Das Landgericht gibt der verbleibenden Urkundenklage statt und entscheidet, dem Mieter im Hinblick auf den erledigten Teil die Kosten des Rechtsstreites aufzuerlegen. Eine herabge­setzte Miete wird abgelehnt. Der Mieter könne Einwendungen wegen einer schwerwiegenden Störung der Geschäftsgrundlage im Urkundenprozess nicht geltend machen, weil der dafür erforderliche Beweis nicht mit den im Urkundenprozess zulässigen Beweismitteln geführt werden könne.
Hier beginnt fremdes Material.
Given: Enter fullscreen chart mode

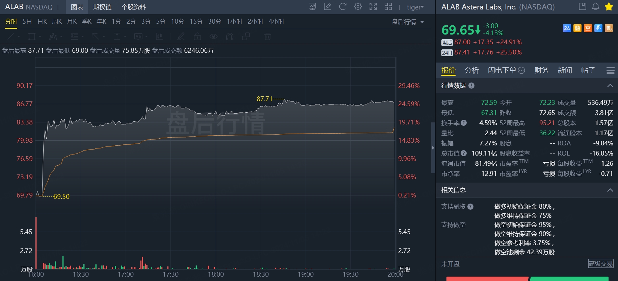Looking at the screenshot, I should tap(373, 7).
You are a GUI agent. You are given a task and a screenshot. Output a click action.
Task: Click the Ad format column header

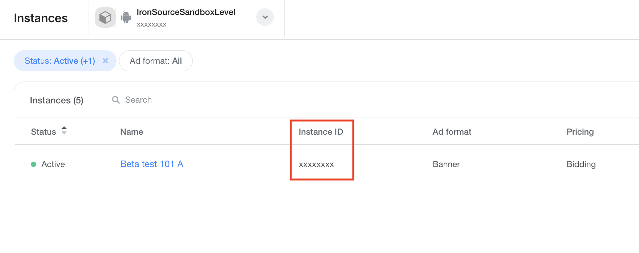coord(452,132)
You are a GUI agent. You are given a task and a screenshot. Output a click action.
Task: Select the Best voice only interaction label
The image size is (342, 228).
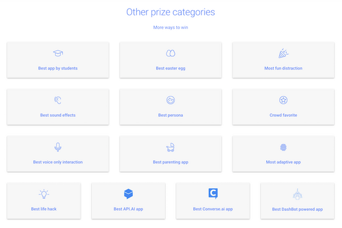(58, 162)
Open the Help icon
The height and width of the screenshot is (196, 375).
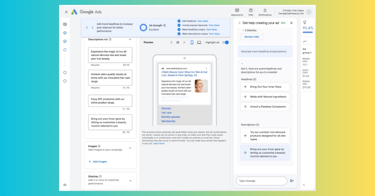pyautogui.click(x=251, y=11)
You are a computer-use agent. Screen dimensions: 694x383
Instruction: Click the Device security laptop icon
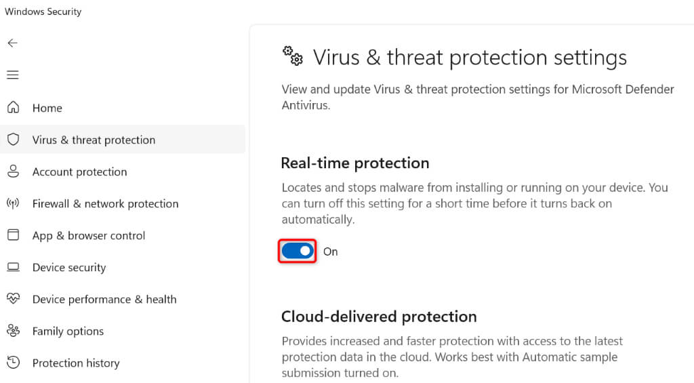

Der Vermieter sei auch berechtigt gewesen, die Verrechnung mit der Miet­kaution vorzunehmen, und zwar auch während des laufenden Mietverhältnisses, weil dem kein vermeintliches Treuhandverhältnis entgegenstünde. § 551 BGB sei im Gewerbe­raummietrecht nicht anwendbar. Die Mietkaution habe keinen Treuhandcharakter.

Hinsichtlich eines möglichen Nachverfahrens wird allerdings unter Bezugnahme auf die Ent­scheidung des OLG Frankfurt vom 19.03.2021 materiell-rechtlich bereits darauf hingewiesen, dass die behördliche Schließung in der Folge der COVID-19-Pandemie weder einen Mangel noch das Fehlen einer zugesicherten Eigenschaft oder den Wegfall der Geschäftsgrundlage begründe.

Fazit

Die Entscheidung zeigt für den Vermieter einen schnellen Weg zur Durchsetzung bei Miet­zahlungsansprüchen auf. Mit dem im Urkundenprozess ergehenden sogenannten Vorbehalts­urteil können sofort Zwangsvollstreckungsmaßnahmen eingeleitet werden. Für das Gewerbe­raummietrecht wird – anders als für das Wohnraummietrecht – klargestellt, dass auch im laufenden Vertragsverhältnis eine Verrechnung mit der Mietkaution möglich ist. Für das Wohnraummietrecht wird dies im laufenden Mietverhältnis abgelehnt. Für die Vertragsge­staltung stellt die Bürgschaft auf erstes Anfordern neben der Barkaution die wohl sicherste Mietsicherheit dar, wobei der Barkaution immer noch der Vorzug zu geben wäre. Die zitierte Entscheidung des OLG Frankfurt steht hinsichtlich der Mietkürzungsrechte des Mieters gegen die Entscheidungen des OLG Dresden, Urteil vom 24.02.2021; 5 U 1782/20, des OLG Karls­ruhe, Urteil vom 24.02.2021; 7 U 109/20 und des OLG Schleswig, Urteil vom 16.06.2021; 12 U 148/20) jedenfalls bei Existenzgefährdung.